Hey Paul: I am beginning high school next year with plans to go on to college. How helpful will it be to take AP [Advanced Placement] courses in high school?
There is a growing national trend and in particular a strong emphasis at West and East Jessamine High Schools in promoting AP coursework. My daughter just completed her junior year at WJ where she took five AP courses as did many of her friends. Guitar was her only “regular class” – I guess she won’t be ready for college level jam sessions.
In one word I would describe her daily schedule as brutal. English Language wasn’t too much work outside of class. Biology and US History were a significant amount of reading and watching videos. Calculus had daily homework. After sports practice and supper, she worked diligently from early evening often to midnight with usually a break to watch The Voice or a UK game. So the central question is does the tremendous time and energy investment in AP high school classes pay off in college and beyond?
StudyPoint, a national test prep and tutoring company, summarizes the benefits of AP classes as being challenged in high school classes to improve college admissions chances, win scholarships and arrive at college better prepared. Passing AP exams typically earns college credit that then can save money by completing college on time or even early.
While I don’t disagree with these potential benefits of AP coursework, it is entirely possible to get into a great college, receive a solid financial package, and graduate in four years without a single AP class!
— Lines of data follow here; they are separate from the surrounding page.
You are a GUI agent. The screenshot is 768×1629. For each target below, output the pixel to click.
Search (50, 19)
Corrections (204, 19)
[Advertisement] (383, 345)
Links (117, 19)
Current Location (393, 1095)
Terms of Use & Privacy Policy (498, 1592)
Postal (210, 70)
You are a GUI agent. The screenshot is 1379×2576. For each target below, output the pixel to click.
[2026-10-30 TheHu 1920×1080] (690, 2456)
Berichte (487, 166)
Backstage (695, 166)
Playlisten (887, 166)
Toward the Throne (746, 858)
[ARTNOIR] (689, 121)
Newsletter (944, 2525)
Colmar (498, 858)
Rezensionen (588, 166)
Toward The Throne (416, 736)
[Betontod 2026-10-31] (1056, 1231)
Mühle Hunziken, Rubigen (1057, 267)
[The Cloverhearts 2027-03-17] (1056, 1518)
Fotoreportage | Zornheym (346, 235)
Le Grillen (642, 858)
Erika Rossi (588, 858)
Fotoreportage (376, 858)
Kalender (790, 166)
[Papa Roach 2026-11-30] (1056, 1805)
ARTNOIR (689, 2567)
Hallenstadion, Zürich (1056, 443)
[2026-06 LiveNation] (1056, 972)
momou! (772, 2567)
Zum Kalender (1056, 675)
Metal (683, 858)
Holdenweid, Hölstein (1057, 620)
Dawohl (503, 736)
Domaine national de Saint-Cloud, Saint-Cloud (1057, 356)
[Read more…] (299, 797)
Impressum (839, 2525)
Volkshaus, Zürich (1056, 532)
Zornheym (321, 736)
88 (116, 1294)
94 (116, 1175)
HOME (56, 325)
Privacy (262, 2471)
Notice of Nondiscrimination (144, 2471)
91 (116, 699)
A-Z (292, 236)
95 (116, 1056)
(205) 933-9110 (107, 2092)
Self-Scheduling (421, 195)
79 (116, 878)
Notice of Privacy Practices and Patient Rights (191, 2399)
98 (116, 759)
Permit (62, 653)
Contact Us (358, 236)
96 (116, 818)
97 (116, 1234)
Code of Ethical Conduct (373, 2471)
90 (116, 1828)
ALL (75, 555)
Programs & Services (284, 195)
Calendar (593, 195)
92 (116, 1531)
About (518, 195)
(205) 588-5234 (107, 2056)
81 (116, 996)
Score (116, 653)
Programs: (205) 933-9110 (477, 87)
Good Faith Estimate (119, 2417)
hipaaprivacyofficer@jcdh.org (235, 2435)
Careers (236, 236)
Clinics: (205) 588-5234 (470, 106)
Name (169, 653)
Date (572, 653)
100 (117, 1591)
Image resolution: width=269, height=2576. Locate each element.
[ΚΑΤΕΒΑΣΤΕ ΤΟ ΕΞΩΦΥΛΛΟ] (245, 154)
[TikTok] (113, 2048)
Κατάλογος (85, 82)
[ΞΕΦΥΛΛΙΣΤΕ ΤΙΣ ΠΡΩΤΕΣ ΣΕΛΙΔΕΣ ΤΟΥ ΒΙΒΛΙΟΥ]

Yes, it helps to have a few AP classes and if you are aiming for Centre or Vandy then go ahead and take the full AP suite – although Vandy does not accept AP credit.
The AP course offerings vary slightly from year-to-year based on what teachers are willing and able to offer. The following list are the typical AP offerings at the local high schools with the national percentages of students scoring a perfect five, passing the exam (scoring 3+) and completely blowing the exam with a score of one:
|% Scoring a 5||% Passing||% Scoring a 1|
I didn’t include in the summary table the foreign languages tests that tended to have the highest pass rates (Chinese had a 95% pass rate). The College Board notes that a high majority of those doing well in the languages actually learned to speak the language at home not in a formal set of classes in school. Many colleges will give credit for two or three college courses if you can pass a foreign language test.
Returning to the table we can see that Calculus BC is a cakewalk with almost half the test takers scoring a five and over 80% passing the exam. Well not quite a cakewalk. Not everyone is taking the same tests with the high IQ, over-achievers taking the tough math and science courses. This brings up the central critique of the benefits of AP courses – Is it the top students taking AP courses or are AP courses producing top students? In statistics jargon, are we seeing association or causation? – which, by the way, is a good response to any study when you want to sound sophisticated.
Note again that these scoring percentages are national averages. From what I hear some of the local AP classes are doing much better than the national average passing rates. Let me give you my thoughts on a good approach to AP classes and high school coursework in general.
Freshmen at EJ and WJ can take AP Psychology – a class that fits in well with many college majors and is not overly technical. Although I have my misgivings about 14 year-olds taking a college equivalent class this is one worth a shot. From what I hear the pass rates are very good for the local freshies.
Freshman can also take AP Physics. As a Mechanical Engineering major I am all for studying the science of motion. The problem is that you need a good foundation in math (ideally Calculus) to study physics something that the vast majority of freshmen don’t have yet. Freshmen have no business in big-boy AP Physics.
The other sciences – Biology, Chemistry, and Environmental Science – are great classes if you have a curiosity about these areas of study and are thinking of pursuing a science-based career. My daughter happened to take Chemistry in the dreaded zero-block when high-schoolers are not awake even if their eyes are open. The pass rates on these AP tests are mixed.
The two major history classes – U.S. and World – are reading intensive. I would suggest if you are going to take either of these courses you get the book and read it the summer before classes. Yes, that’s the kind of dedication an AP class takes.
Calculus has the reputation in college as the most likely to be failed course. Calculus AB has the highest percentage (30.5%) of test-takers who bombed. Fortunately I am proud to report that WJ has two elite Calculus teachers – Mr. Barnes who I took Calculus from 30 years ago and Mrs. Peters who I was in high school with three decades back. The pass rates are very high for students in both AP Calculus tests.
So is giving up your evenings to study college level classes worth it? Let me suggest a balanced approach. Take at most two AP courses a year. Pre-study in the summer for the courses and focus on subjects that you’d actually enjoy reading! Say you knock out Psych, Environmental Science, U.S. History, & English Language. That’s a semester of college credit – Booyah!